Ravitz’s email adds that the DOE intends to examine the remaining two schools during the summer of 2011, something Massie and other activists consider too little too late. “The Department of Education says they’re conducting an adequate pilot study and say they’ve done more than other school districts around the country to assess and remedy PCB contamination,” Massie says. “That’s true, but we still think they should be doing more. The results of this summer’s study were alarming. There may be no immediate risk to health but there are serious long-term risks to kids and school employees.”
David Newman, industrial hygienist at the New York Committee for Occupational Safety and Health, agrees. “The data constitute a red flag and warrant a more comprehensive and rapid response,” he says.
But what to do? While the EPA assures us that nothing needs to be done immediately, activists are demanding that every school built or renovated between 1950 and 1978 be evaluated—a demand that has won the support of numerous state lawmakers and City Council members. They’re also demanding that the city create an emergency protocol for the safe removal of contaminated light fixtures, caulk, and other PCB-laden products. Furthermore, they want all ventilation systems tested and those deemed faulty repaired. Then there’s the issue of process, and parents, lawyers, lawmakers, and community activists are demanding that the DOE operate with transparency—providing concerned parties with a school-by-school account of PCB levels along with a detailed game-plan for remedying the problem. Lastly, they expect to be included in the development of all future policies on school health and safety.

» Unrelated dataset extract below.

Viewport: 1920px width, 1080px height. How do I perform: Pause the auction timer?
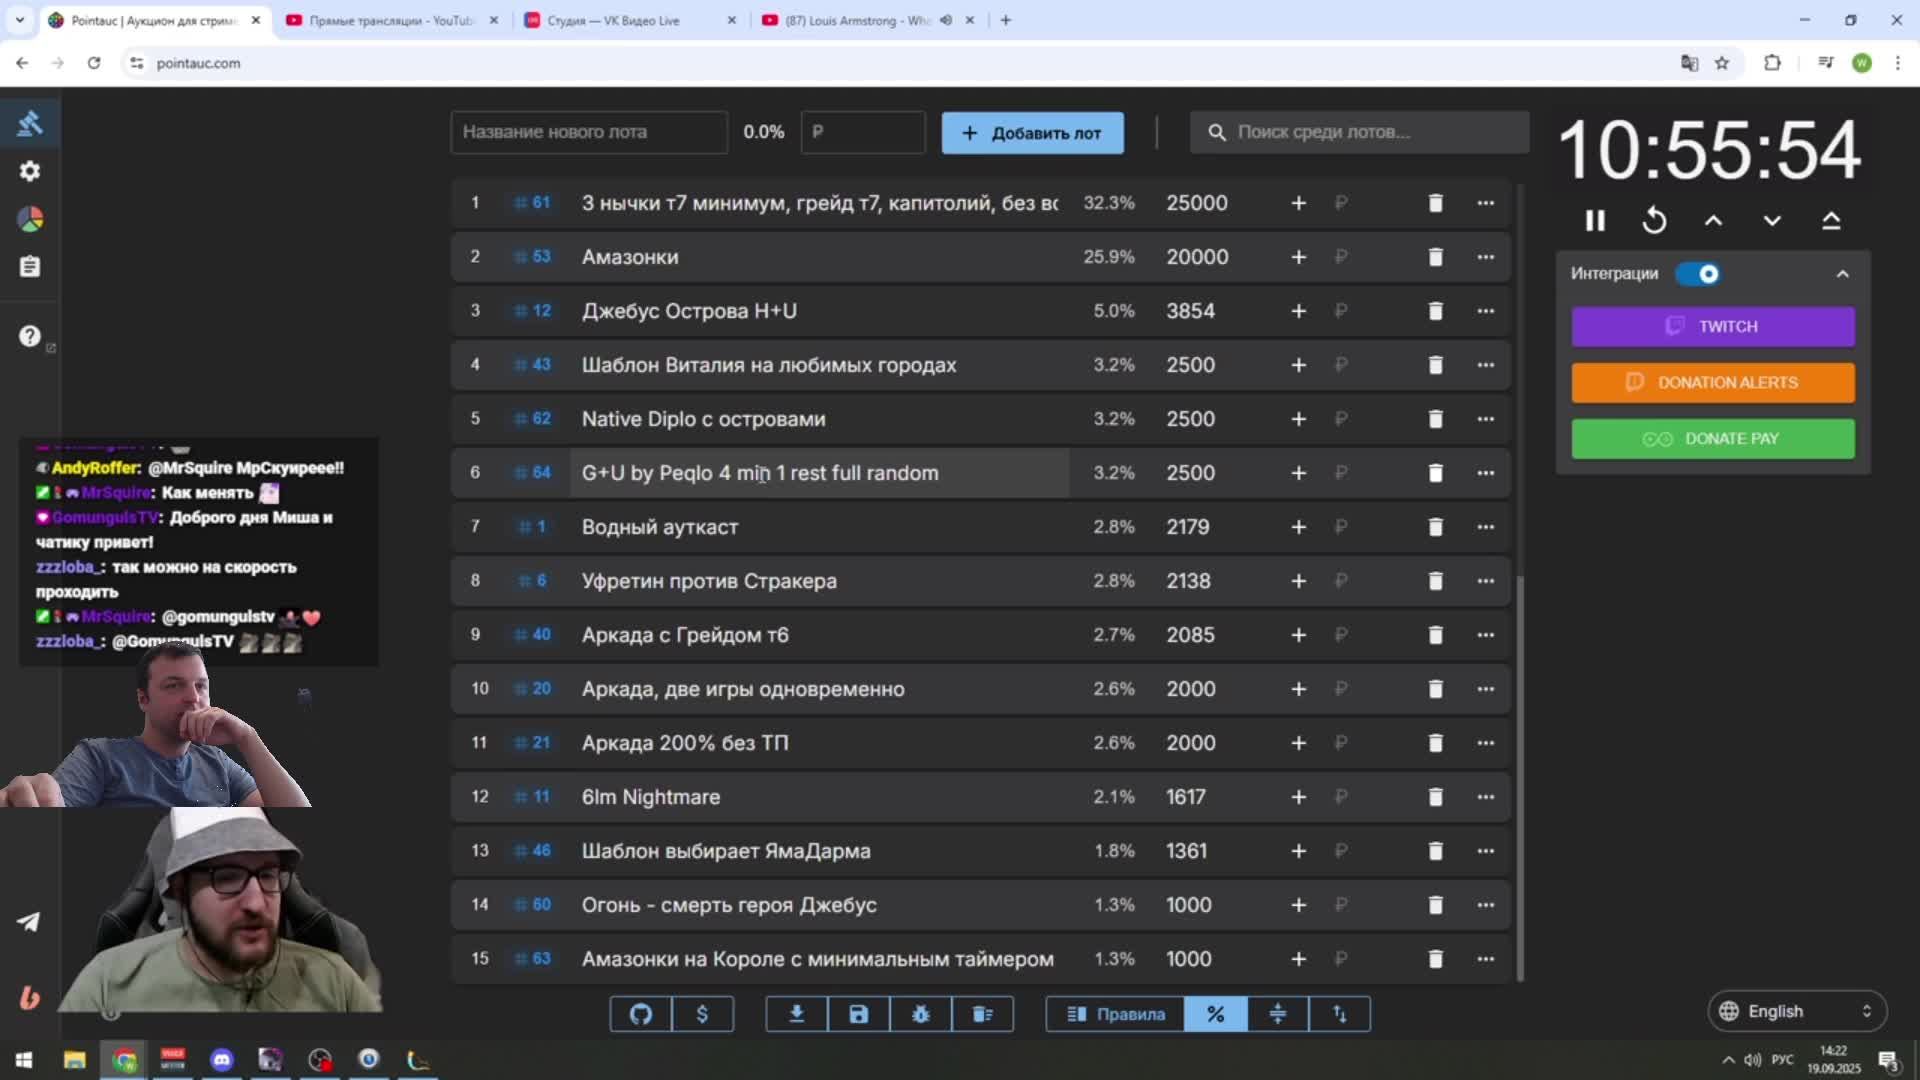1595,220
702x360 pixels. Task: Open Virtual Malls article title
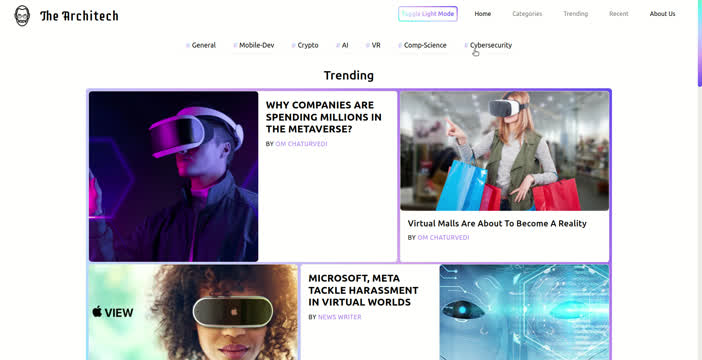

Coordinated by New York Communities for Change (NYCC), the activists concede that they have barely scratched the surface of a problem that goes far beyond the city’s borders. Yet as the first major locale to address PCB contamination, New York City is setting a precedent. NYCC members say that researchers now can begin to investigate likely PCB fallout—from skyrocketing learning disabilities to increased childhood cancers. The potential linkages will likely indicate a problem of unprecedented proportions.
This past June, an EPA report hinted at the enormity of the crisis. Entitled PCBs in Caulk: Evaluation of Mitigation Methods and Source Characterization,the document estimates that the cost of removing PCBs from every building in the U.S. that is contaminated will be between $150-200 billion. And that’s before we factor in the cost of special education and medical care for those affected—but as every parent can attest, the clean-up is really a small price to pay.